As with any retirement plan, the main objective of public safety pension plans should be to meet the long-term financial security needs of its participants. To satisfy that objective, it is critical that public safety retirement plans are designed to meet today’s career mobility realities. Even before the current police reform discussions, public pension plans were often failing to account for an increasing number of law enforcement officers leaving the profession before they’re fully vested in their public pension benefits.

Tenure is especially significant in professions that provide public pension benefits because workers must provide a certain number of years of service to receive full retirement benefits. For example, the Arizona Public Safety Personnel Retirement System requires five years of service for a worker to receive any pension benefit at all and reduces the pension benefit by 4 percent for each year the member is short of 25 years of service. Many other police retirement plans have even stricter vesting requirements that may require an employee to work 10, 15, or even 20 years before they can receive any retirement benefit.

Data regarding the tenure of public safety professionals within public retirement systems is limited.  Often the tenure of this cohort is not separated from the broader group of all public employees participating in a pension plan. According to the US Bureau of Labor Statistics, the median tenure of local government public employees in 2020 was 6.9 years. State public employees’ median tenure was just 5.6 years.

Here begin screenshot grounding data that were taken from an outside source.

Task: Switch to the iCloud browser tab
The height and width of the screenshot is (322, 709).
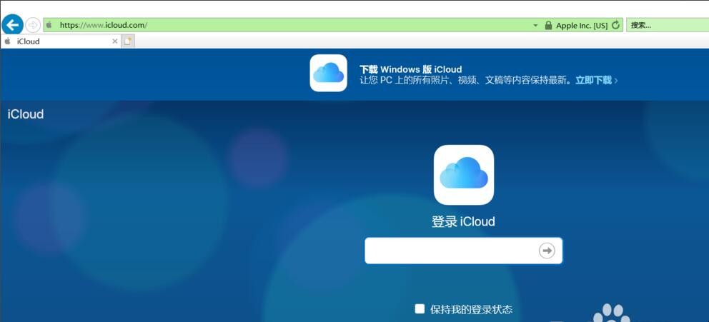Action: pyautogui.click(x=57, y=41)
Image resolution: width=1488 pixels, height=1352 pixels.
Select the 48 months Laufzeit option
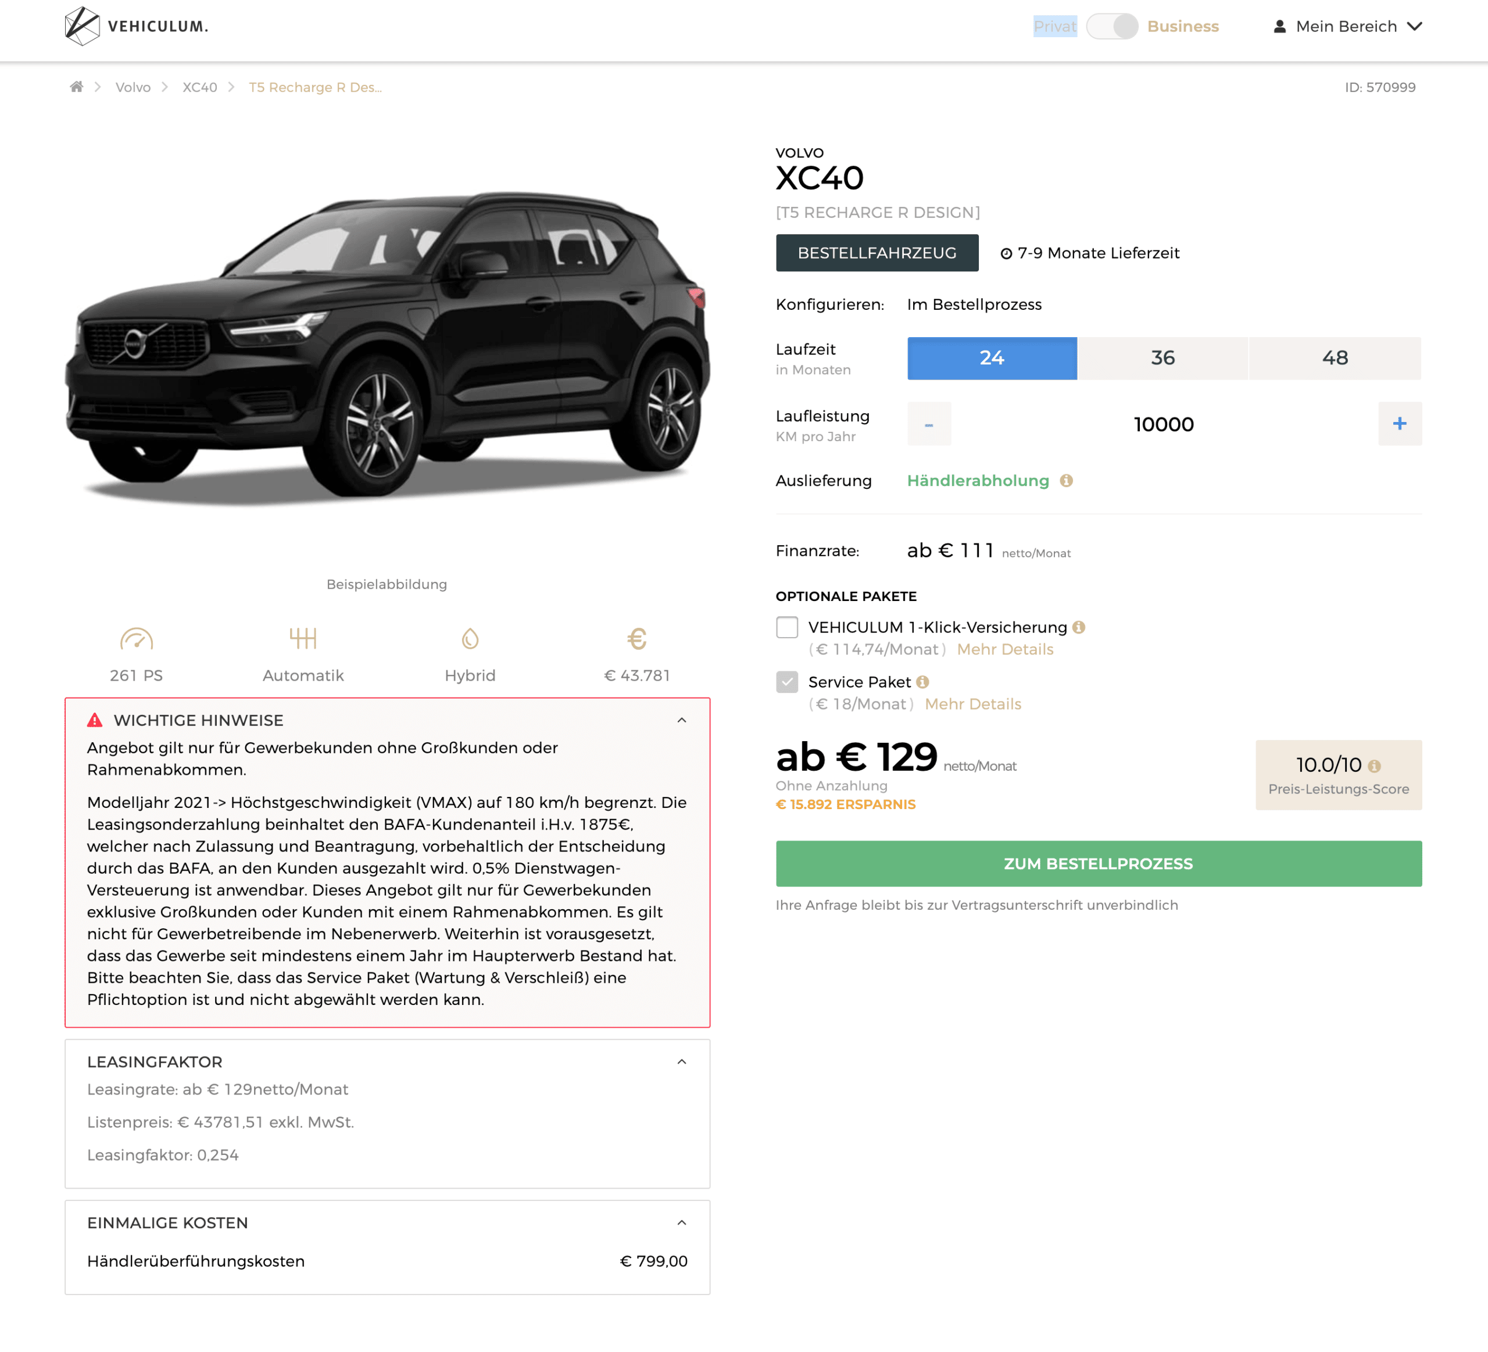pyautogui.click(x=1334, y=358)
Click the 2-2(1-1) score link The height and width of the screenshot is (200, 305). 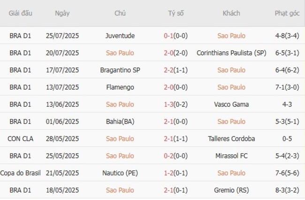(x=176, y=70)
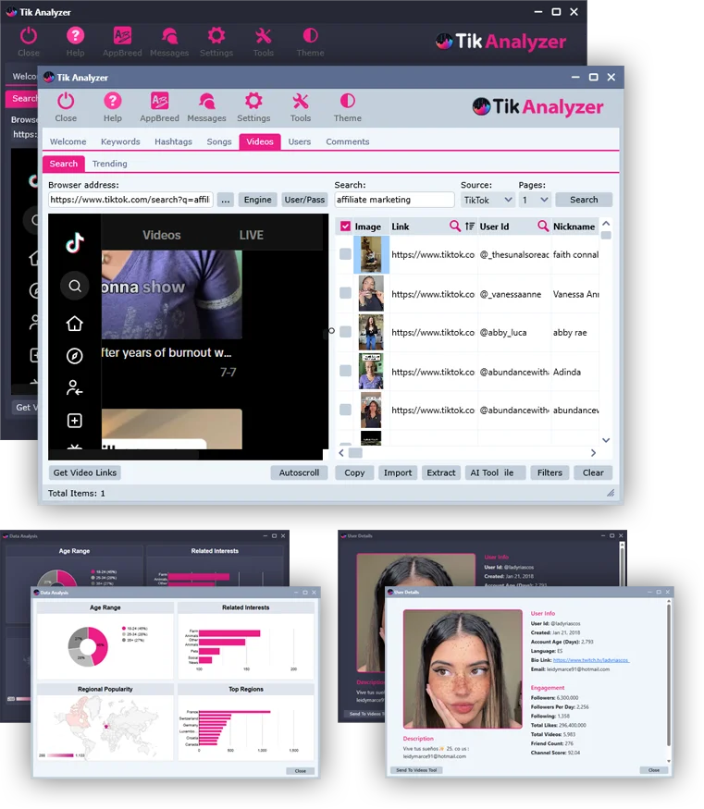Click the results table horizontal scrollbar

point(472,453)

A Pension Integrity Project analysis of retention assumptions for the Arizona Public Safety Personnel Retirement System expects that only 54 percent of new hires will remain in service after five years when they vest in their benefit. Even here, however, the data is not segregated by job type, so police and firefighters are combined. Regardless, the available data do suggest that median tenure for police is not substantially different than that of other public sector employees, especially in the early years of employment.

Whatever the potential changes in police policy, it seems fair to consider that members of police forces may become more mobile in their careers rather than less. In fact, all categories of employees, across all industries, are more mobile in their careers today than they were a generation ago. This reality has led to the development of retirement plan designs that recognize mobility rather than penalize it.

Because of the hazards and the physical requirements associated with policing, officers tend to enter the profession young and retire young. Historically, a traditional pension has generally suited their needs well and provided members with the ability to retire at the age of 50 or 55 with a full pension benefit. If, however, there is an increase in shorter tenures, then the traditional pension will not work as well at providing for a secure retirement for as many members as possible.

All employers, especially governments, should recognize that a growing number of employees are likely to work for several different employers during their careers. Police retirement plan design should reflect this reality and not require unrealistic years of service for workers to receive any pension benefit at all.

There are effective retirement plan designs available today that do not penalize mobility including defined contribution designs, hybrid designs, and even new technology-driven designs that combine elements of other proven strategies. These retirement plans would allow law enforcement employees to divert at least part of their retirement contributions to a defined contribution retirement account that could follow them to their next jobs.

Given the changing nature of policing, additional worker mobility is likely. Changes in retirement plan designs should be examined to see what alternative plan designs could better meet the needs of those entering the profession.